▶ Problem to solve
Without including any pictures, write out the data below exactly.

···

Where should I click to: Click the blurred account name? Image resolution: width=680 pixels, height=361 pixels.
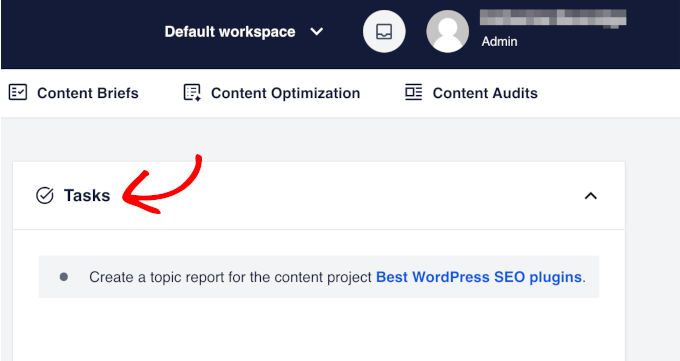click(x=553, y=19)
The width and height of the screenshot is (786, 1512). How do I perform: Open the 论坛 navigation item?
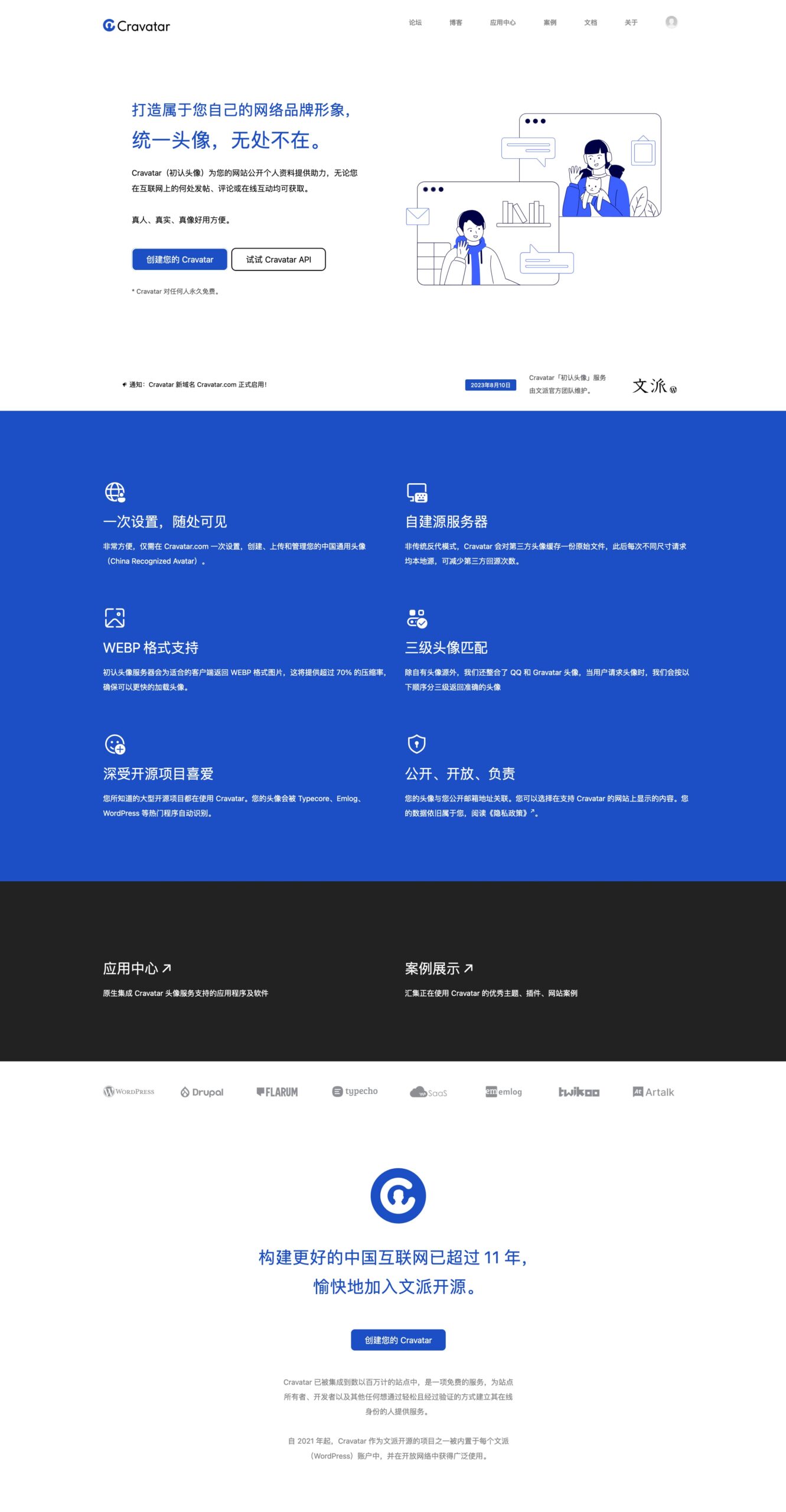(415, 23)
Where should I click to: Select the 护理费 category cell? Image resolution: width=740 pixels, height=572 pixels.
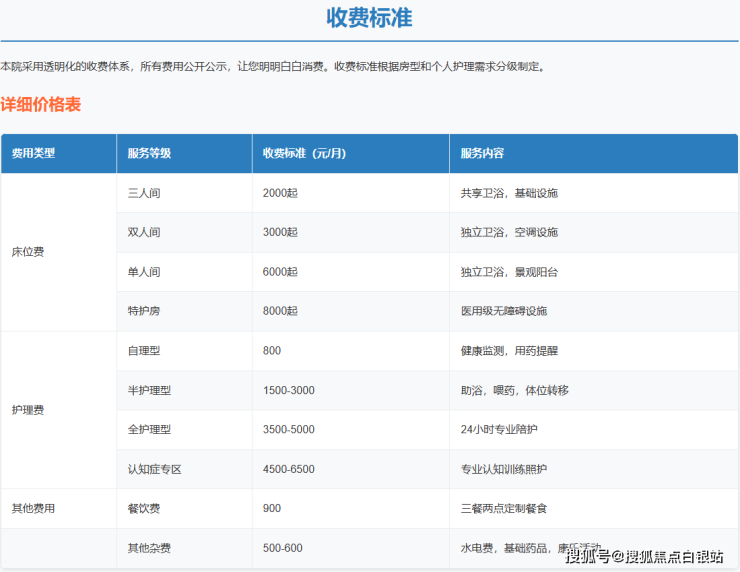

···

▶ Your solution
Where should I click to: Click the blurred account name? Image resolution: width=680 pixels, height=361 pixels.
click(x=553, y=19)
The width and height of the screenshot is (786, 1512). How do I perform: Open the 论坛 navigation item?
(415, 23)
Where should I click to: Select the 护理费 category cell? Image resolution: width=740 pixels, height=572 pixels.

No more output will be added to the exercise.